__What you need to do__: From the material below, set down exactly the lines that run from the one containing "Where should I click to: Tap" to the one containing "The height and", minus the pictures.

# # #

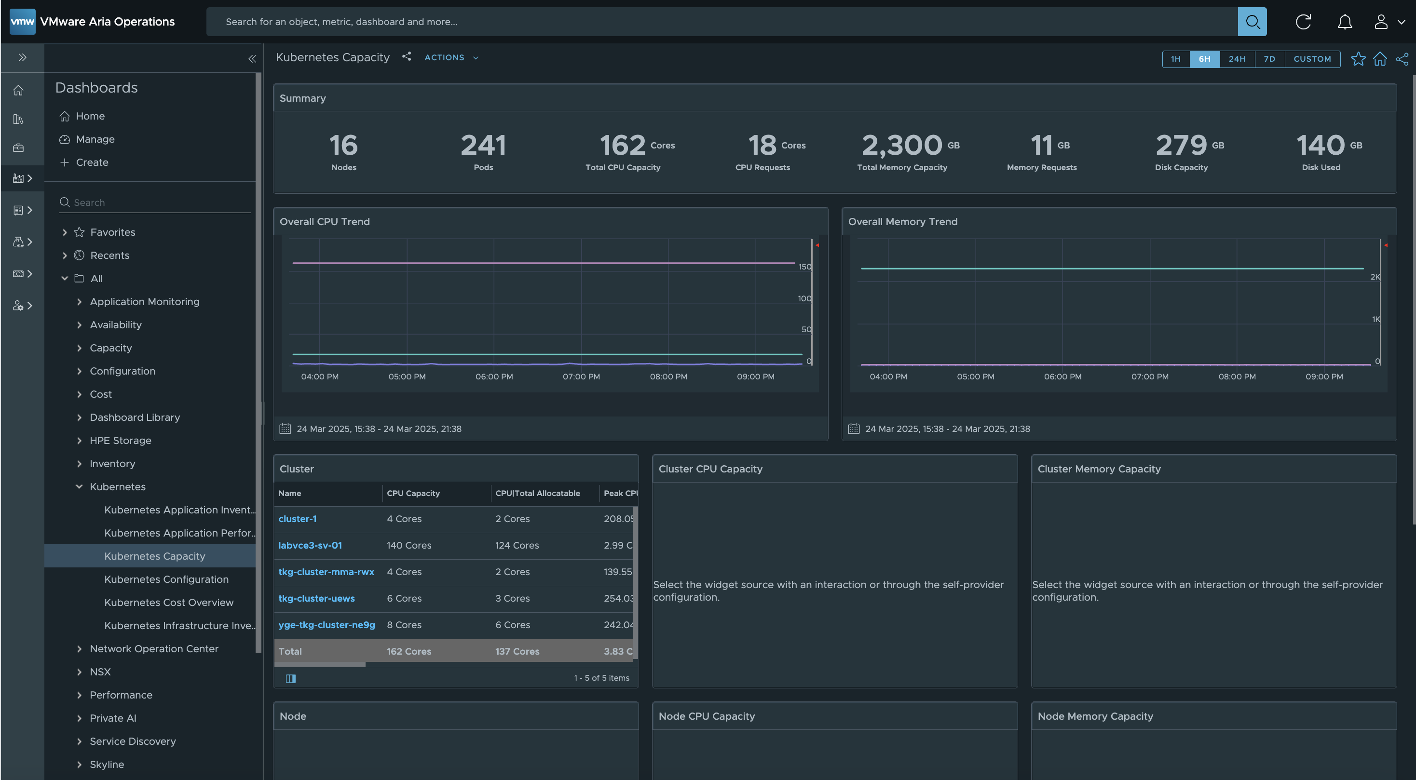Viewport: 1416px width, 780px height.
Task: Click the search magnifier button
Action: [1252, 22]
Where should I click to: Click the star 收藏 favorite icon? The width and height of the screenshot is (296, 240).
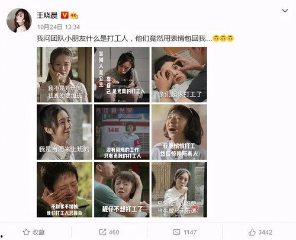click(26, 232)
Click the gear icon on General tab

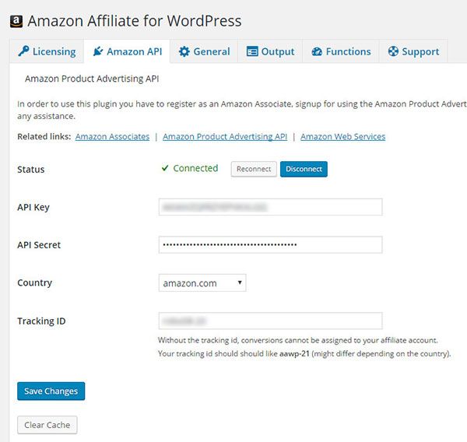(184, 52)
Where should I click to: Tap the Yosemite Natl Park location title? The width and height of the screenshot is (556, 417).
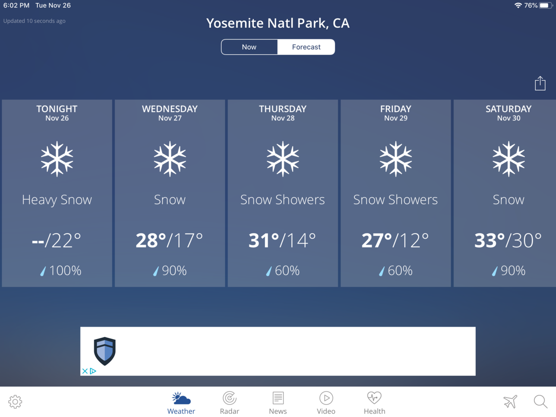[278, 23]
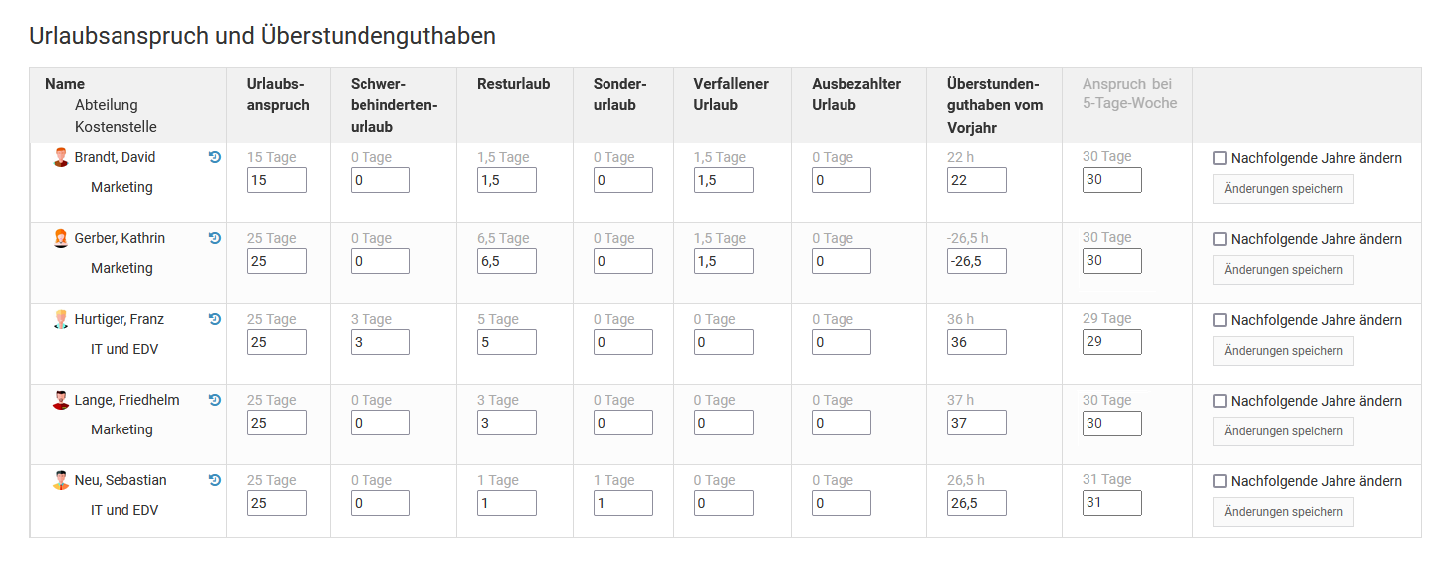
Task: Focus Brandt's Urlaubsanspruch input field
Action: click(x=277, y=180)
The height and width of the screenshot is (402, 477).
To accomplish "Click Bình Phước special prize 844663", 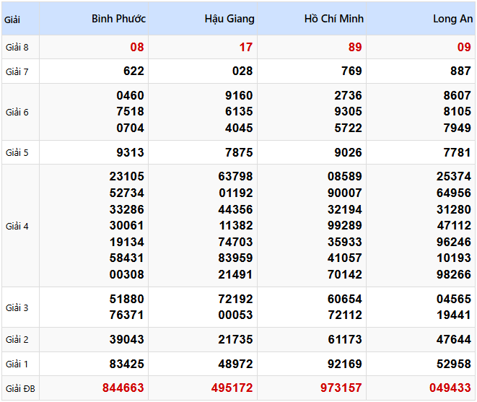I will pos(123,388).
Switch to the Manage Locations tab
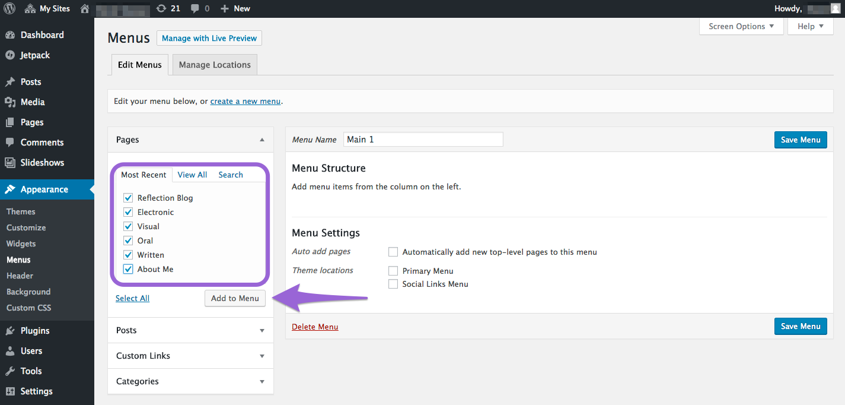Screen dimensions: 845x405 tap(215, 65)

# # #

__Result of the task__:
Where should I click to: Tap the Yosemite Natl Park location title? The width and height of the screenshot is (556, 417).
[278, 23]
Task: Focus Brandt's Urlaubsanspruch input field
Action: click(x=277, y=180)
The height and width of the screenshot is (402, 477).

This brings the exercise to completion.